Naciones Unidas ha hecho suya la bandera de la lucha contra la pobreza, y está empujando a sus Estados miembro a poner fin a la misma cuanto antes. A principios de este siglo, cuando se definieron los Objetivos del Milenio a alcanzar en 2015, el primero de ellos fue erradicar la pobreza extrema y el hambre. Lamentablemente, a pesar de la significativa disminución de la pobreza extrema en el mundo, no se ha logrado suprimirla en su totalidad. Las cifras correspondientes a 2015, las últimas disponibles, muestran que 736 millones de personas (un 10% de la población mundial) vivían ese año en pobreza extrema. Sin embargo, Naciones Unidas dio un paso más y fijó como meta poner fin al flagelo en 2030, siendo este el primero de los 17 Objetivos de Desarrollo Sostenible, de obligatorio cumplimiento para todos los países que forman parte de la ONU. Además, como recordatorio anual de este compromiso, se designó el 17 de octubre como el Día Internacional para la Erradicación de la Pobreza.
El paso que ha dado Naciones Unidas es de gran trascendencia. Ya no se trata solo de combatir la pobreza extrema, sino de poner fin a cualquier forma de pobreza en el planeta, una realidad que actualmente afecta al 48.4% de la población mundial (es decir, a 3,460 millones de personas) y que muestra las contradicciones de la época actual. La misma ONU lo afirma: “En un mundo caracterizado por un nivel sin precedentes de desarrollo económico, medios tecnológicos y recursos financieros, es un escándalo moral que millones de personas vivan en la extrema pobreza”. Y aclara que “la pobreza no es solo una cuestión económica; es un fenómeno multidimensional que comprende la falta tanto de ingresos como de las capacidades básicas para vivir con dignidad”. Además, “se caracteriza por vulneraciones múltiples e interconexas de los derechos civiles, políticos, económicos, sociales y culturales, y las personas que viven en la pobreza se ven expuestas regularmente a la denegación de su dignidad e igualdad”.
Para el papa Francisco, la erradicación de la pobreza es un imperativo, y por ello es necesario trabajar urgentemente sobre sus causas estructurales. No basta, pues, con planes asistenciales. Hay que ir más a fondo, dice el obispo de Roma; “sin resolver radicalmente los problemas de los pobres, renunciando a la autonomía absoluta de los mercados y de la especulación financiera, y atacando las causas estructurales de la inequidad, no se resolverán los problemas del mundo y en definitiva ningún problema. La inequidad es raíz de los males sociales.”

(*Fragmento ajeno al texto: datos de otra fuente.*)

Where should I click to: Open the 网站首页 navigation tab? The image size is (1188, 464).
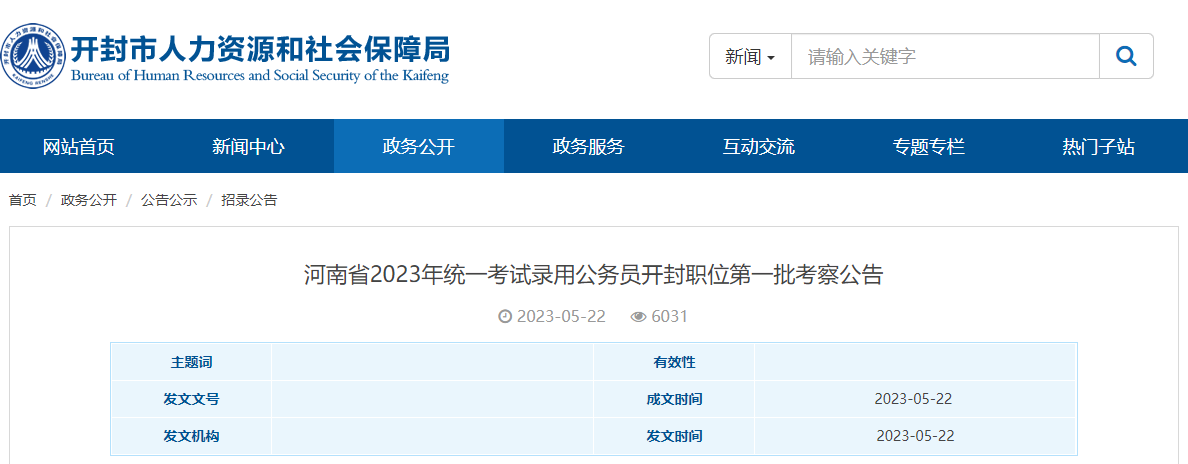[79, 147]
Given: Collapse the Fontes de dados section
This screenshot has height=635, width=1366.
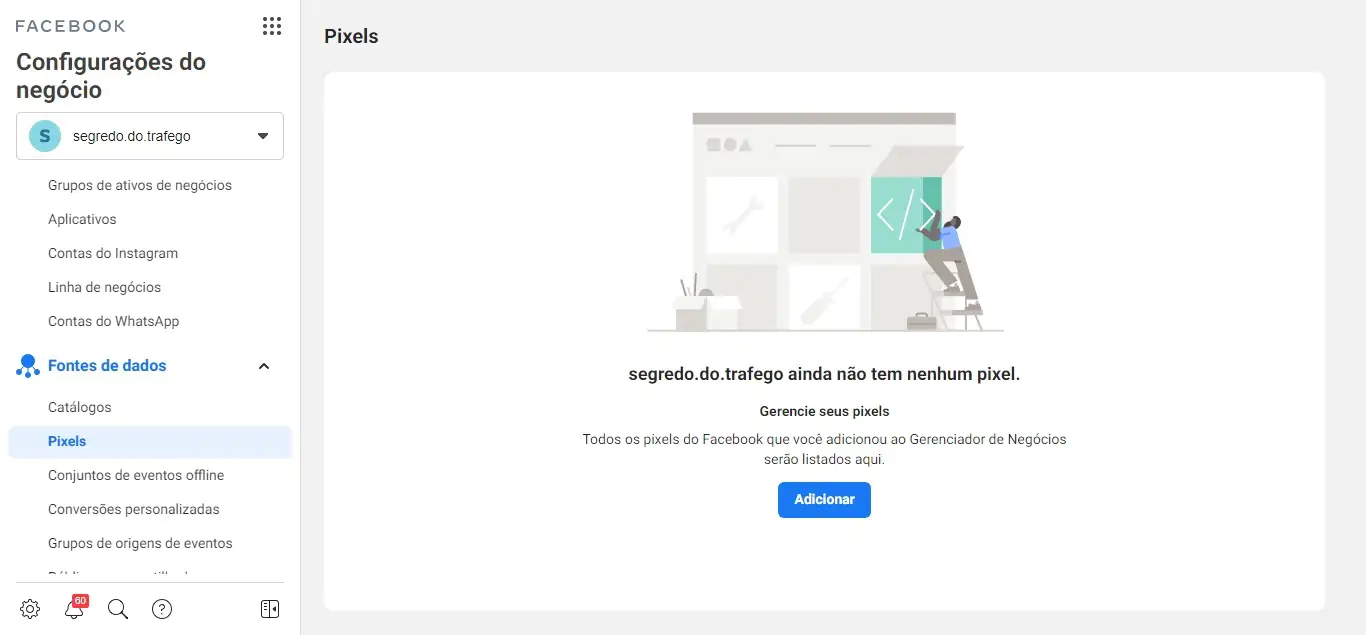Looking at the screenshot, I should tap(263, 366).
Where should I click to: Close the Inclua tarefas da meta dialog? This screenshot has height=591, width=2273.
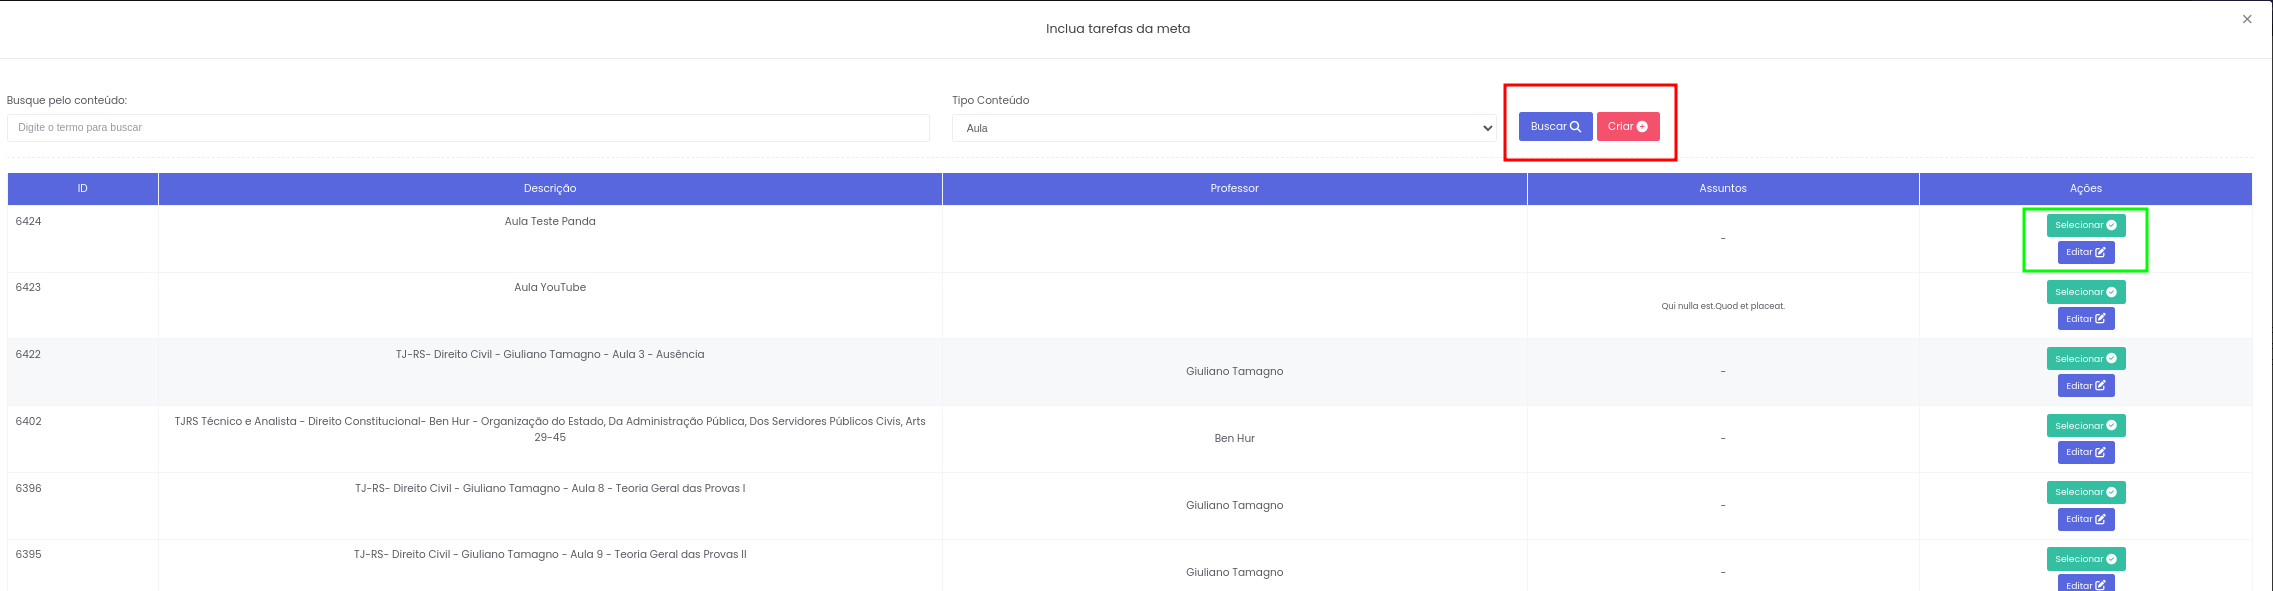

Para que en El Salvador se cumpla con el objetivo hay que tomar decisiones importantes. La tarea no será fácil. Según la Encuesta de Hogares de Propósitos Múltiples de la Dygestic, en 2015 el 35% de los hogares del país eran pobres, lo que significa que 2 millones 624 mil salvadoreños vivían en condiciones de pobreza. Una tasa 5% más alta que el promedio de América Latina. Sin una lucha frontal contra la desigualdad, sin educación de calidad desde la primera infancia, sin un sistema de salud público eficiente y con cobertura nacional, sin agua y saneamiento para toda la población, sin acceso a viviendas dignas, sin empleos decentes, sin un sistema previsional de acceso universal, sin un salario mínimo que cubra la canasta básica ampliada, nunca erradicaremos la pobreza. Y todo ello requiere de un sistema impositivo progresivo, en el que los que más tienen se solidarizan con los más pobres aportando en mayor proporción a la hacienda pública. Esto es lo que pedía san Romero, y a ello debemos comprometernos en honor a su canonización.
En estos tiempos electorales, los candidatos deben presentar propuestas para erradicar la pobreza en El Salvador a más tardar en 2030. Propuestas que sean viables y creíbles, en las que no se deje de lado la lacerante desigualdad que nos caracteriza como sociedad. Si no se resuelve ese problema, no será posible un verdadero desarrollo ni avanzar hacia la paz social que todos tanto anhelamos.